I’m told that the regulator acknowledges that it cannot apply this code
retrospectively – and given that the vast majority of PPI misselling took place
before 2009 and when clawback was not an established feature of bankers’
employment contracts, that would appear to reduce the number of senior bankers
who can be targeted for financial punishment.

There’s also the point that many of those who orchestrated the sale of PPI
policies have now left their roles in the banking industry.

Interestingly, those erstwhile bankers would include Fred Goodwin, who ran
RBS during the most frenzied era of PPI misselling.

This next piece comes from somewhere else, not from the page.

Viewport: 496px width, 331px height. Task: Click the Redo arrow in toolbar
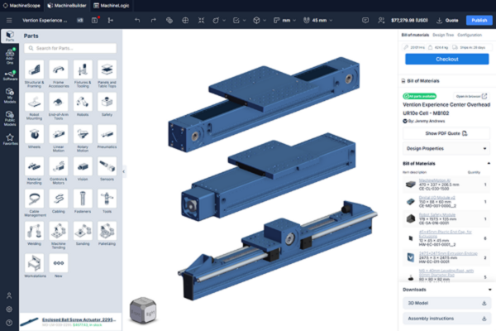pos(154,19)
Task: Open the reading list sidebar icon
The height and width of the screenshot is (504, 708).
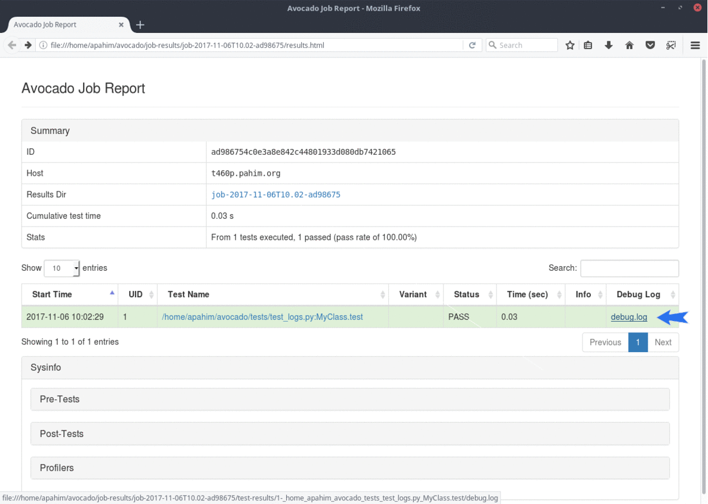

That said, because so much of senior bankers’ pay is now deferred over
three-year periods, the FSA is confident that there is sufficient scope to
achieve some degree of clawback.

That’s something former executives at Lloyds Banking Group – including Eric
Daniels, who stepped down as chief executive of the state-backed bank last year
– are discovering through their lawyers. Lloyds is trying to reclaim up to half
of the £1.4m bonus Daniels was awarded last year, which I’m told he
(unsurprisingly) believes is unjust.

It’s unclear how far the banks will go to be explicit about recognising the
impact of the PPI charges in their bonus decisions for 2011. The remuneration
committee of Barclays, for example, is due to meet tomorrow, and it will be
interesting to see whether Diamond's 2011 bonus will be affected despite the
fact the he was not directly involved with Barclays' retail bank during the
period of misselling.

One banker said to me tonight that he sympathised with the FSA campaign to
claw back previously-awarded bonuses but suggested doing so successfully was “a
legal minefield”.

Nonetheless, all the banks will come under intense pressure to disclose with
their annual results this month exactly how far they have reduced their bonus
pools and how much money they have clawed because of the impact of PPI on their
profitability.

The FSA and the banks all declined to comment on today’s meeting.